═════ Provided data ═════
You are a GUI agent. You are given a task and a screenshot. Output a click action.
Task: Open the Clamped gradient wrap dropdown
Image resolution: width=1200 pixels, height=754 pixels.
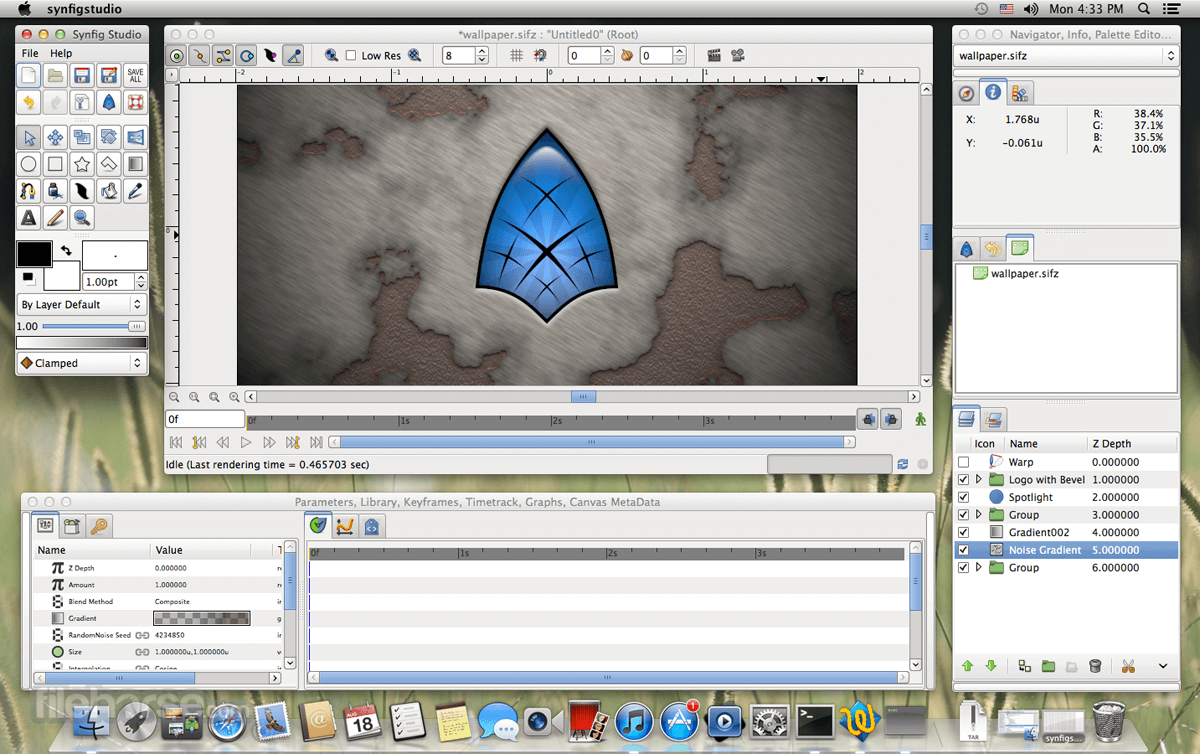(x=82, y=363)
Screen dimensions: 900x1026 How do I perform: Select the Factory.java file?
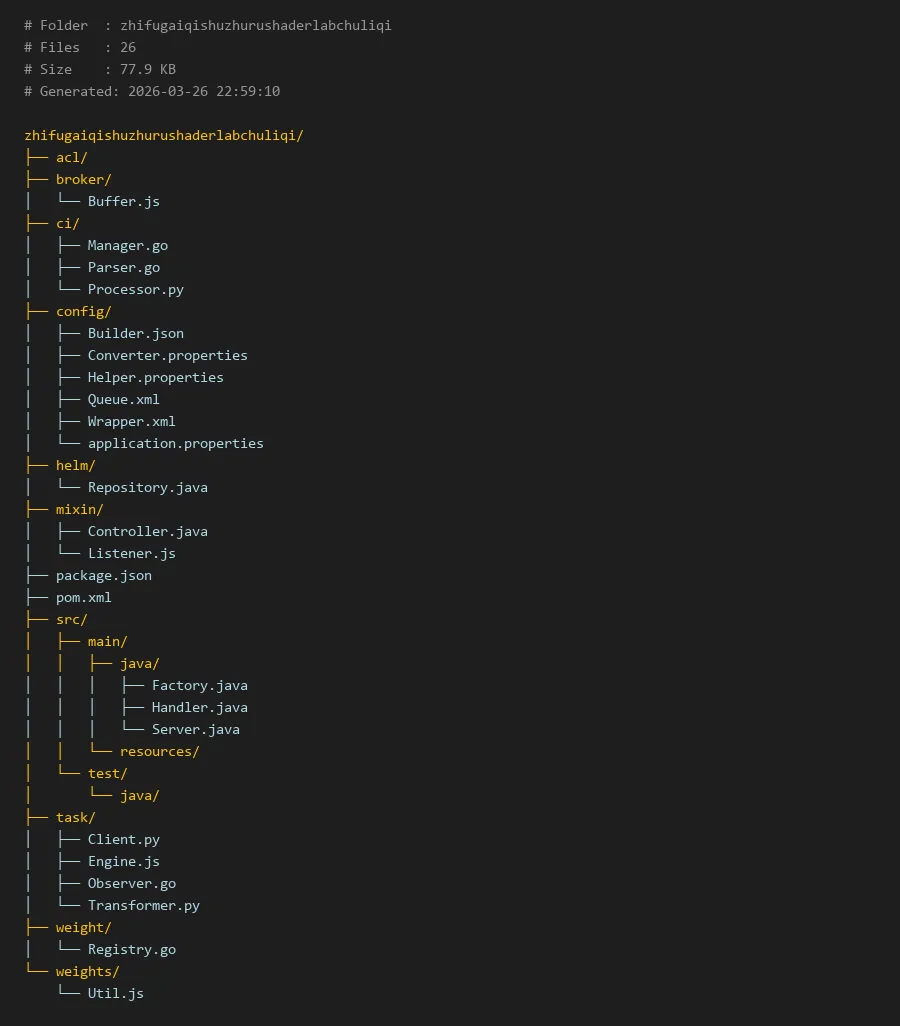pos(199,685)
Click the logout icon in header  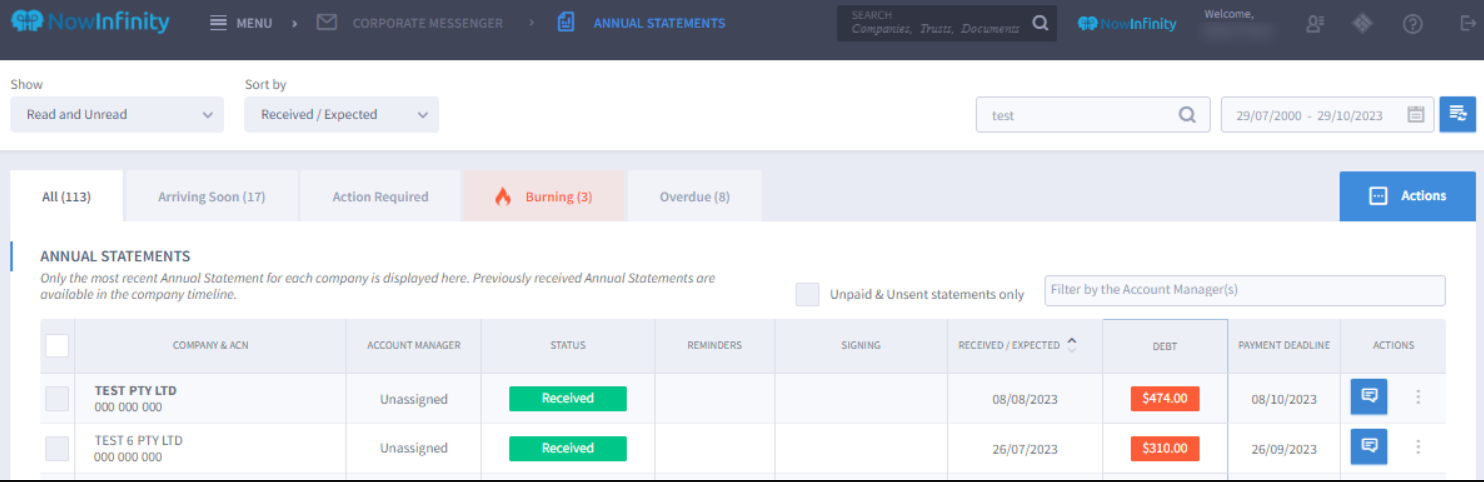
═════
═════ Provided data ═════
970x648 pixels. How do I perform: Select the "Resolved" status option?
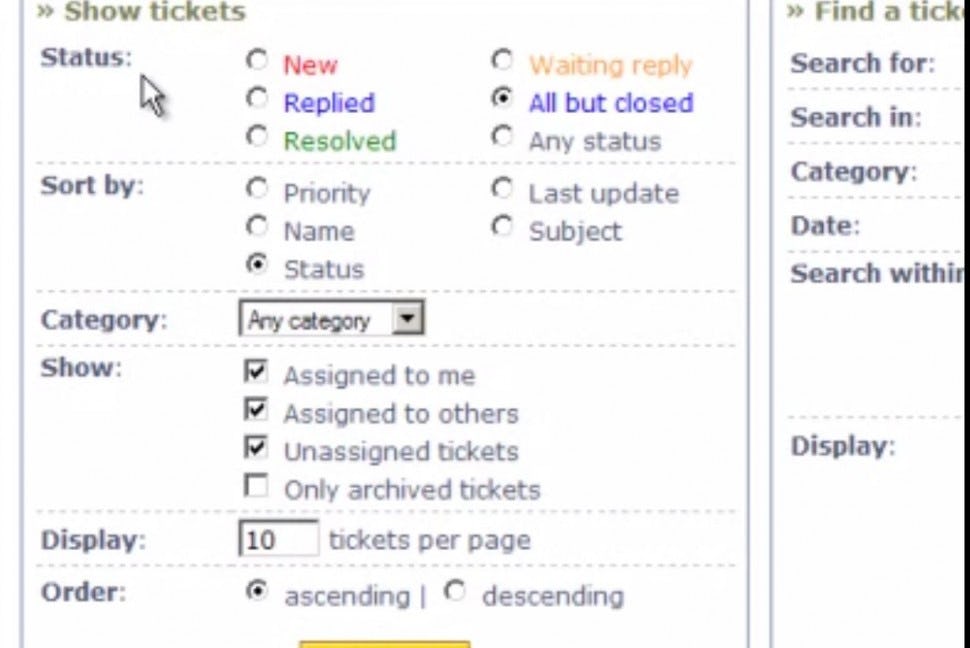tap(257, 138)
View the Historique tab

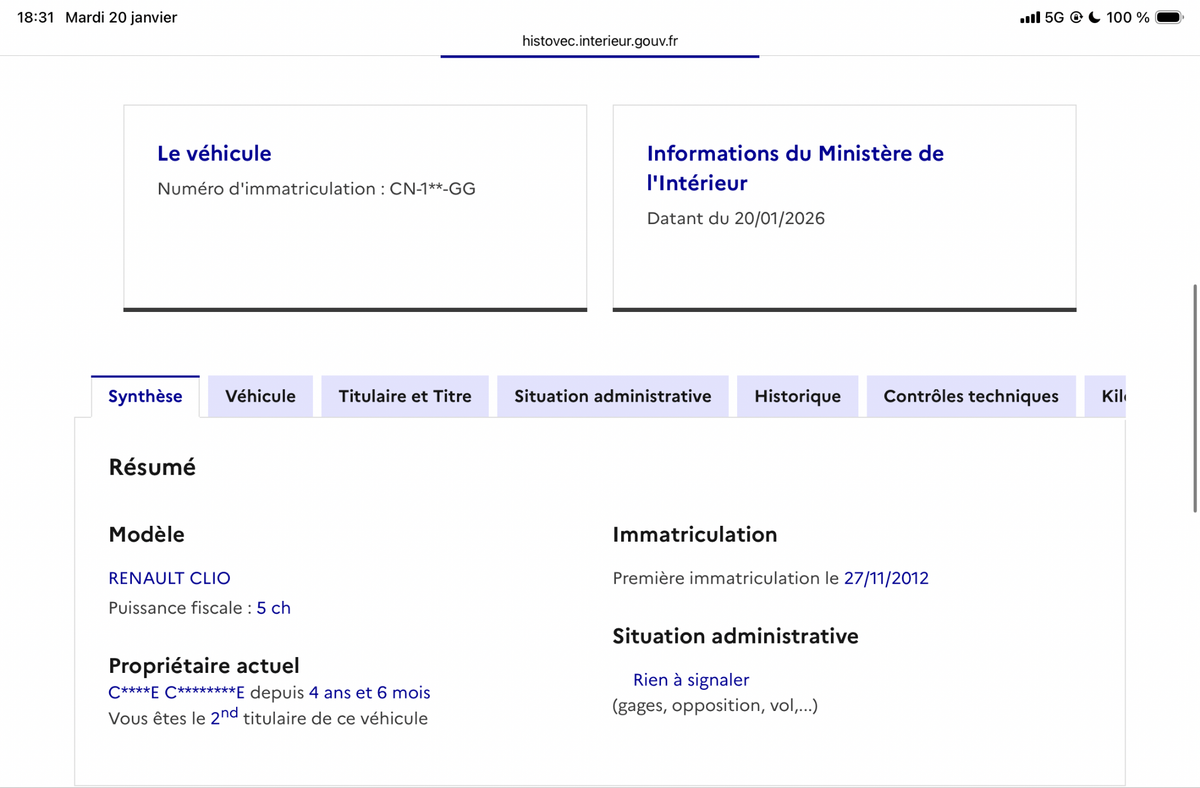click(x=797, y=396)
═════
═════ Provided data ═════
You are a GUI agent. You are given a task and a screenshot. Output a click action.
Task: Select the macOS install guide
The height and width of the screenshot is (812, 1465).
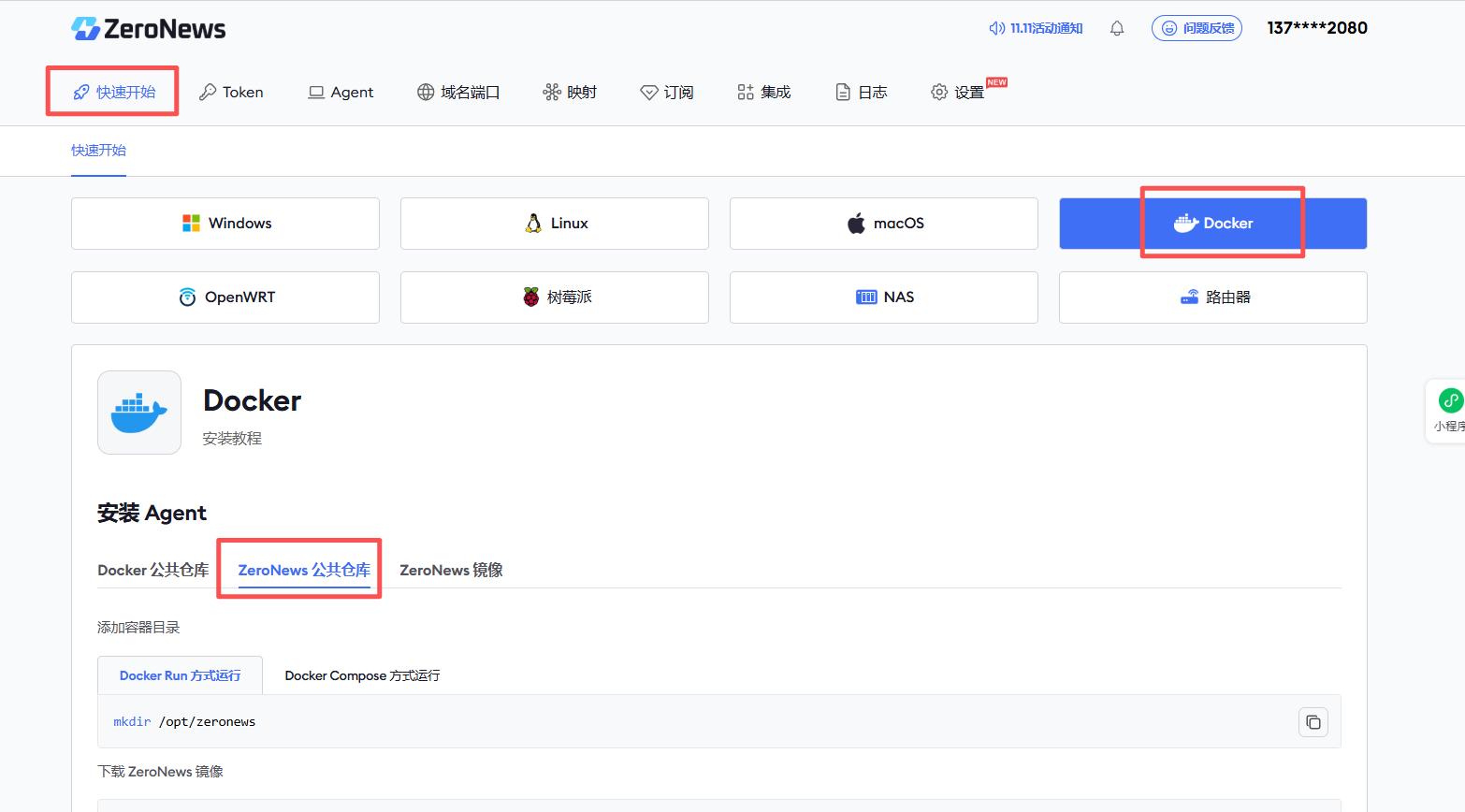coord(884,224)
═════
■ Exercise requirements ■
Restate word for word every line from the one with "Task: Open the Clamped gradient wrap dropdown" up to and including the one with "Click the logout icon in header" in the records above, minus the pictures.

■ Exercise response ■
Task: Open the Clamped gradient wrap dropdown
Image resolution: width=1200 pixels, height=754 pixels.
(x=82, y=363)
Screen dimensions: 900x1026 How do I perform: Select the Factory.java file?
pos(199,685)
Click the logout icon in header  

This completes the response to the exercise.